From the recently published corporate governance “Action Plan” in the EU and arguments for a hybrid system to improve corporate governance in Japan to the search for a way to align executive pay and shareowners’ interests in the U.S., it’s time to span the corporate governance globe to review important developments from the month of December.
As noted, in a summary blog post by my colleague Claire Fargeot, the European Commission recently published its corporate governance “Action Plan” outlining future initiatives in the areas of company law and corporate governance. Read Claire’s post for the salient details and view the report if you are a governance junkie.
While the world waits with bated breath to see whether Silvio Berlusconi throws his hat into the ring again to lead Italy in 2013 elections, the Borsa Italiana is developing a stewardship code meant to apply to asset managers and owners. The Borsa Italiana Corporate Governance Committee also issued a report summarizing similar efforts in other European markets.

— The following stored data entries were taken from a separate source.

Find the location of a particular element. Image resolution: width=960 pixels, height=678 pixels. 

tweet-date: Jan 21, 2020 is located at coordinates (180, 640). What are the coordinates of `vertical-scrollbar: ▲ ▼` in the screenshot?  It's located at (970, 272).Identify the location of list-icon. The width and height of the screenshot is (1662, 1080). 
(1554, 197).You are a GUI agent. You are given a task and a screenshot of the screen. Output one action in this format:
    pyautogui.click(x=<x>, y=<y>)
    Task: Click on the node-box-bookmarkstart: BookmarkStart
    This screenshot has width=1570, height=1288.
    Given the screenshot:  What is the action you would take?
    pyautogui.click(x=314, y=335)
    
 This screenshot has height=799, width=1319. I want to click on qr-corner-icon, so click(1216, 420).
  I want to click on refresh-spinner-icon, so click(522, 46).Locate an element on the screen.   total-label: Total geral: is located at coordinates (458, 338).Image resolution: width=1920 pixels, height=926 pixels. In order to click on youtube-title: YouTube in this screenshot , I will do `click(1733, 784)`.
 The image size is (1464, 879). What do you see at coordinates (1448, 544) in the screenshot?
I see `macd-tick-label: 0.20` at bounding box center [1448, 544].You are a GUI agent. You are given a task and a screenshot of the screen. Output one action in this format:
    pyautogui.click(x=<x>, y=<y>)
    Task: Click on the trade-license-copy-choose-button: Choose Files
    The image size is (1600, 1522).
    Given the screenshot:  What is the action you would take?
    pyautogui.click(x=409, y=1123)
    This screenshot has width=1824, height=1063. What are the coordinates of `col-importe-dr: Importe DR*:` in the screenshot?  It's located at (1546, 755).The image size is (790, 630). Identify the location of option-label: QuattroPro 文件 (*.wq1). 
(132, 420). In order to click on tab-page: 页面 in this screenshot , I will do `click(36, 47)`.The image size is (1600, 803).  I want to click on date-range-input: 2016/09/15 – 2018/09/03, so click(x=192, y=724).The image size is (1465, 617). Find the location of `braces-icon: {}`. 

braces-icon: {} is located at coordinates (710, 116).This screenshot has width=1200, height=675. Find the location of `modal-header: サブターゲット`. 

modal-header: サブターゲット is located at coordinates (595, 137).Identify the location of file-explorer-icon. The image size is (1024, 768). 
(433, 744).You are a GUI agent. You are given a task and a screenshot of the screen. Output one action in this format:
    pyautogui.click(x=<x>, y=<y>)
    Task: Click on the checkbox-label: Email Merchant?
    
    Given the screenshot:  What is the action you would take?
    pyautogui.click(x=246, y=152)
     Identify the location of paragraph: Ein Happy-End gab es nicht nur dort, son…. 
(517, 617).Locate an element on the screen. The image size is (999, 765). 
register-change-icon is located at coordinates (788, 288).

A new paper has been added to the debate about how to improve corporate governance in board monitoring and management. The Olympus Scandal and Corporate Governance Reform: Can Japan Find a Middle Ground between the Board Monitoring Model and Management Model? argues that a hybrid system or middle ground may be the best answer.
The paper focuses on three main areas:
- First, a “back to basics” re-examination of the fundamental goals of corporate governance and functioning of the board of directors is needed. The goals should include consideration of conflicts of interests and risk management rather than focusing primarily on improving business performance.
- Second, the debate in Japan should also focus on improving the operating environment for independent monitors to make any potential monitor of management more effective. In the U.S. system, this includes good information disclosure, strong enforcement (particularly through private litigation), and an active role for gatekeepers such as external audit firms.
- Third, pay closer attention to the ongoing experimentation at a number of leading Japanese companies to develop a mixed governance system that seeks a “middle ground” between Japan’s traditional management board model and the monitoring model; consider means to spread this mixed model more broadly among Japanese companies.
In the mood for a good 2012 corporate governance review? Who isn’t? Well, you are in luck. The Financial Reporting Council in the U.K. had you in mind when they put together their report: The Impact and Implementation of the U.K. Corporate Governance and Stewardship Codes. The report focuses on developments in corporate governance in the U.K. over the past year. It also touches on the implementation of the 2010 editions of the U.K. corporate governance and stewardship codes and covers what to expect in 2013.
The search for the perfect way to align executive pay and the interests of shareowners continues — likely forever. The Conference Board has entered the fray with a new report claiming to have cracked the pay-for-performance nut — optimistically coining the phrase “perfect pay for performance.” The report aims to offer a simplified way to link pay to performance and uses General Electric as an example to walk the reader through the plan’s main concepts. In the words of the Conference Board: “This report discusses the three dimensions of pay for performance, demonstrates how to measure them using historical pay data, and presents a simple pay plan that achieves perfect pay for performance (PP4P) using annual grants of performance shares. It also highlights pay practices that weaken pay for performance and offers recommendations for directors to deepen their understanding of pay-for-performance issues.”